El día 20 de abril recién pasado, se celebró el 113 aniversario del nacimiento de Joan Miró y en el mundo se realizaron una suerte de actividades en su honor.
Por su parte Google ha homenajeado en su página a Louis Braille, creador del lenguaje de los ciegos, en su cumpleaños; a Wolfgang Amadeus Mozart, en su 250 aniversario; al astrónomo Percival Lowell, el día de su cumpleaños. Entre otros muchos otros personajes o fiestas de todo el mundo que han llamado la atención del diseñador gráfico Dennis Hwang, que crea un 'doodle' (un logotipo modificado de Google) como muestra de respeto y nunca ha habido problemas; los afectados lo han considerado como lo que es, un homenaje, un reconocimiento de importancia cultural por parte del mayor buscador del mundo (y por el cual no obtiene recurso pecuniario alguno).
    Hasta que Google cometió el error de homenajear a Joan Miró . Grosso error, porque de inmediato familiares del fallecido artista, ha exigido a Google la retirada del 'doodle' de homenaje bajo amenaza de demanda argumentando la violación de derechos de propiedad intelectual del autor y su familia y esto porque de google no recibieron un peso... leyendo un artículo respecto a esta actitud de los familiares, reza "Como diría la SGAE, ¿cómo van a trabajar los artistas si saben que décadas después de su muerte sus nietos y bisnietos no podrán llenarse los bolsillos con este tipo de cosas?".

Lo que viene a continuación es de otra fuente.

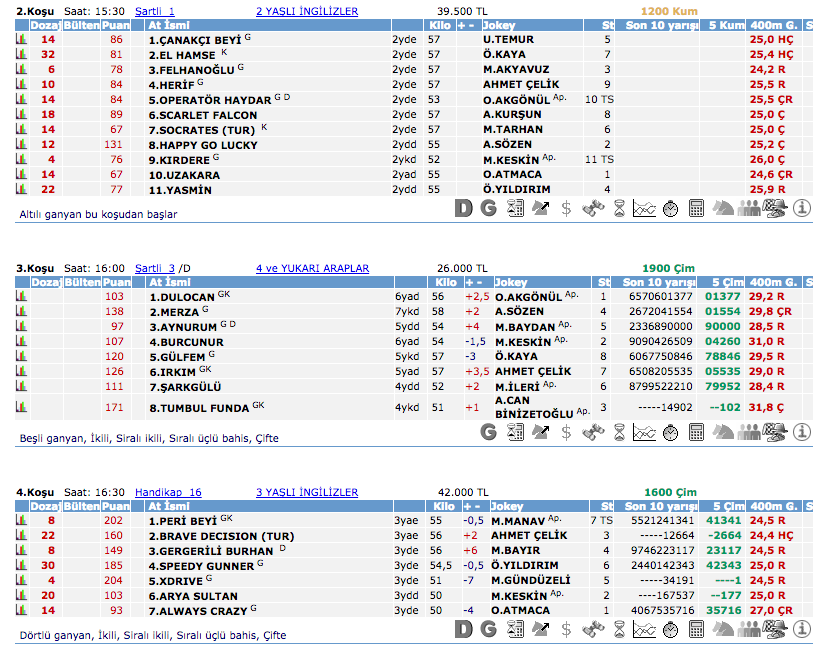The width and height of the screenshot is (837, 661).
Task: Open bar chart icon for PERİ BEYİ
Action: pyautogui.click(x=22, y=521)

    Este ejemplo de "exceso de celos" por respeto de los derechos de autor y propiedad intelectual se ha visto en otros casos similares, como en el caso de la familia de Picasso reclamaron contra la empresa DaimlerChrysler por intentar llamar 'Picaro' a uno de sus vehículos. La familia estaba protegiendo los intereses de uno de sus clientes, Citroen, a quien había cedido el nombre del pintor para bautizar a otro vehículo. Sostenía que 'Picasso' y 'Picaro' tenían demasiadas similitudes fonéticas. (¡¡Ni siquiera estaban protegiendo sus propios intereses!!) ... ¿Cuál fue el resultado de este caso? Después de un largo proceso, acaba de concluir la tercera y última apelación en el Tribunal Europeo de Justicia., y la demanda ha quedado rechazada de forma definitiva.
   
    Pero más allá de estos casos, que a mi entender son risibles, llamo a la reflexión en cuanto a cuales son los límites y el justo equilibrio de la protección de los derechos de creadores de cultura (y sus beneficiados familiares), por un lado y por el otro el uso libre de un legado que algunos califican como patrimonio cultural de la humanidad...
    Veo este ejemplo como una estocada a la cultura, como una  bofetada a todos los admiradores de grandes artistas (que son grandes por el hecho que las personas los elevan a esa categoría).
    Ojalá que la familia de Miró no lea mi artículo ni vea de nuevo el logo de Google, o sino me demandarán por continuar con el delictivo espíritu de lesionar los más elementales derechos de autor de Miró (que dicho sea de paso, fueron transmitidos por sucesión por causa de muerte... o sea, su adquisición fue gratuita).